*** Extracted information Section Begins ***

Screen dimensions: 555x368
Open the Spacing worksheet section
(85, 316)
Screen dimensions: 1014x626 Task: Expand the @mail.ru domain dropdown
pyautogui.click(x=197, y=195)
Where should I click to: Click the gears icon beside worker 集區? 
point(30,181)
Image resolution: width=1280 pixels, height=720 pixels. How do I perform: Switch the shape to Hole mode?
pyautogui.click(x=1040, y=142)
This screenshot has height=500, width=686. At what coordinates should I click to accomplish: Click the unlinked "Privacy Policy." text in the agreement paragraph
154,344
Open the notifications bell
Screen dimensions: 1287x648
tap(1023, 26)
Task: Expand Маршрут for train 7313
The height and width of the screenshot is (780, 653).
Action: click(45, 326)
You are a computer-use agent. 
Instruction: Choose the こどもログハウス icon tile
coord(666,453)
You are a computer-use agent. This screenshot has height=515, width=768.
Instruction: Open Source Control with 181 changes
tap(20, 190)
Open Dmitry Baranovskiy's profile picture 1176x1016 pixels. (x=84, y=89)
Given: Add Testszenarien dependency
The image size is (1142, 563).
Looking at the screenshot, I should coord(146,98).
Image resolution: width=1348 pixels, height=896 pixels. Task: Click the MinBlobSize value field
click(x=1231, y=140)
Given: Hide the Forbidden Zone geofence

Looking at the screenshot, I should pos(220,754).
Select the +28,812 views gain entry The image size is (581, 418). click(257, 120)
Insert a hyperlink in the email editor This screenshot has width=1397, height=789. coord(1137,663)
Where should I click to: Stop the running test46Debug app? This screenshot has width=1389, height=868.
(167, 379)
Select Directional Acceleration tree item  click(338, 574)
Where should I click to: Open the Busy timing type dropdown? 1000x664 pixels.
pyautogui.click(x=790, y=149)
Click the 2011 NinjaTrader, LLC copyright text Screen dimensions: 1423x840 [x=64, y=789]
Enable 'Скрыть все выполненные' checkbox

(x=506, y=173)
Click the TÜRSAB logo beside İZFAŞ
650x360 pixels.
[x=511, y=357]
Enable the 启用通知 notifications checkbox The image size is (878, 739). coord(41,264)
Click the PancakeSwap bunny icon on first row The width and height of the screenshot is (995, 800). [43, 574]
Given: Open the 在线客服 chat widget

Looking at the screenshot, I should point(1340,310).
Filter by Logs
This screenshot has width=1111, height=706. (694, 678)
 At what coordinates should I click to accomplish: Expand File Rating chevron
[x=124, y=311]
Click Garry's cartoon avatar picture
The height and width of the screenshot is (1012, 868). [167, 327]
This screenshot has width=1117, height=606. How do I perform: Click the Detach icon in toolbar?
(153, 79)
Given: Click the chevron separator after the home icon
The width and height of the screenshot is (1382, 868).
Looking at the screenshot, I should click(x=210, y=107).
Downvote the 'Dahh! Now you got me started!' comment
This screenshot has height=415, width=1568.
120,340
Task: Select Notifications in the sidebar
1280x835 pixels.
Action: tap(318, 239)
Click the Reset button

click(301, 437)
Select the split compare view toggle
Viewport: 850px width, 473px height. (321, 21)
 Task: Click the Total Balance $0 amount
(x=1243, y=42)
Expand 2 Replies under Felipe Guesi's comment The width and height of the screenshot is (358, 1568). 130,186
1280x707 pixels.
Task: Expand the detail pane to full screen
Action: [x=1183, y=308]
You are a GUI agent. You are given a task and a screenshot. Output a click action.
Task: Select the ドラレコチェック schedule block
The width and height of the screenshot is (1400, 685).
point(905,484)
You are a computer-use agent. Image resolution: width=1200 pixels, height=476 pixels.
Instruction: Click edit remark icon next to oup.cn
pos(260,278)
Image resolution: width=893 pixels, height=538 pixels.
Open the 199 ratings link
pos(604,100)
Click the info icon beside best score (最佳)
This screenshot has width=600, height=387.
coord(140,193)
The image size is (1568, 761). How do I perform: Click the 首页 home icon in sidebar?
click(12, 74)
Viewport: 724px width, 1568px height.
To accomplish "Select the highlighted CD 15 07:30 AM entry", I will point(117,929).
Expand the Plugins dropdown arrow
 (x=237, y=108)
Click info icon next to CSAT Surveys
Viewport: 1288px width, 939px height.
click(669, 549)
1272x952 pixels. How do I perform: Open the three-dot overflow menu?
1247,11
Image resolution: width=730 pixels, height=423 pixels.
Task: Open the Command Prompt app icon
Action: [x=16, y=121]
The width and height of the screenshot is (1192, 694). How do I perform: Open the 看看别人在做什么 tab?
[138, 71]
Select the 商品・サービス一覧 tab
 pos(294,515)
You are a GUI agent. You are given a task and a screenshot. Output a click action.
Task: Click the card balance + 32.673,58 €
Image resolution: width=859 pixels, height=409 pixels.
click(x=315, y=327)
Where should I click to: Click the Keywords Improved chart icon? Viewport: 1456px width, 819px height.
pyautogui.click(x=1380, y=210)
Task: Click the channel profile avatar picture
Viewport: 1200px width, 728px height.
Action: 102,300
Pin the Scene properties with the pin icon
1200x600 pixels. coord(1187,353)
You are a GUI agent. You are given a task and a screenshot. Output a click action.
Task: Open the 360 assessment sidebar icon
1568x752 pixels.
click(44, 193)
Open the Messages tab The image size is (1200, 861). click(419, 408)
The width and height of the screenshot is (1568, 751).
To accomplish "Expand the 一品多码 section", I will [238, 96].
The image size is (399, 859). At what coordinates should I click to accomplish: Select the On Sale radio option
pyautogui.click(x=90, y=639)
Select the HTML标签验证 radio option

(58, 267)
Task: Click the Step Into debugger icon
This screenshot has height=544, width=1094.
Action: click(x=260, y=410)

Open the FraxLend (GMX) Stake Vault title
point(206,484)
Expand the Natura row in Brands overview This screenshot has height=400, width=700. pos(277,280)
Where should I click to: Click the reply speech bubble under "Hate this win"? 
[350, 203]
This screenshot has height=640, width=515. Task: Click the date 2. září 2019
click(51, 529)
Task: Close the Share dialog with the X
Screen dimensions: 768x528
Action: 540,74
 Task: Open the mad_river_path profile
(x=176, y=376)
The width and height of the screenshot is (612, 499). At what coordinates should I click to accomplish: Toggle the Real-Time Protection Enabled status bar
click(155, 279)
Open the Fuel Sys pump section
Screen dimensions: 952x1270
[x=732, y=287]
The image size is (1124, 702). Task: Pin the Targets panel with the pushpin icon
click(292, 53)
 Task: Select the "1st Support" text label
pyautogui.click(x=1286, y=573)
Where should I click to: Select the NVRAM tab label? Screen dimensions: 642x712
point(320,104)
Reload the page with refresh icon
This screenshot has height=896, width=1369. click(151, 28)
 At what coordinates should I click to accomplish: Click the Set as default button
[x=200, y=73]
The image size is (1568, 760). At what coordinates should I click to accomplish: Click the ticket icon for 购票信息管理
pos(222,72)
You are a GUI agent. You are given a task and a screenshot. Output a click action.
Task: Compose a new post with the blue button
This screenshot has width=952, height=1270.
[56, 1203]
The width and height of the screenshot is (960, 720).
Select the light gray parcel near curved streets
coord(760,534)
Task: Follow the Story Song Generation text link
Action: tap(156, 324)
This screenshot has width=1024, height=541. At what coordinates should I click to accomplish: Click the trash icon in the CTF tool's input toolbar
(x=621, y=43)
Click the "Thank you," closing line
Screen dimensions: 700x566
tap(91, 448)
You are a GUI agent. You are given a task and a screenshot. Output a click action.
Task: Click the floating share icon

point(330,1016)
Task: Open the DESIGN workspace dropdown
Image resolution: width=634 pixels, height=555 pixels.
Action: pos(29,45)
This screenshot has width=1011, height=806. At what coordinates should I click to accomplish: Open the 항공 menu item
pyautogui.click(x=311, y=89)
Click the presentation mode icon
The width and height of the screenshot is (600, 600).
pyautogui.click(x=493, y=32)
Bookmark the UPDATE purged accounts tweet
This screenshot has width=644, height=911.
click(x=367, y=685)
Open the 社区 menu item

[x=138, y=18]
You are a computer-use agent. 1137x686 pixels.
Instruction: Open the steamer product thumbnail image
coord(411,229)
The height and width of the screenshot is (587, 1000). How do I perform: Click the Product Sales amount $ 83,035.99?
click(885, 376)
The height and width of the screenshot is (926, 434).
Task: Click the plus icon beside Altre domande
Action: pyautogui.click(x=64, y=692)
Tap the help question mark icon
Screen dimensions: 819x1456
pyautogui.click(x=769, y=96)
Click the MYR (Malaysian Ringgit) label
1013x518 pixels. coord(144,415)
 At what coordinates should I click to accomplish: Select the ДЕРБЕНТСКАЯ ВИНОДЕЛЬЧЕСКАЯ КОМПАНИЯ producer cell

*** Extracted information Section Ends ***

Copy each line of the data that contains the word "entry".

Answer to the problem:
Select the +28,812 views gain entry The image size is (581, 418). click(257, 120)
To accomplish "Select the highlighted CD 15 07:30 AM entry", I will point(117,929).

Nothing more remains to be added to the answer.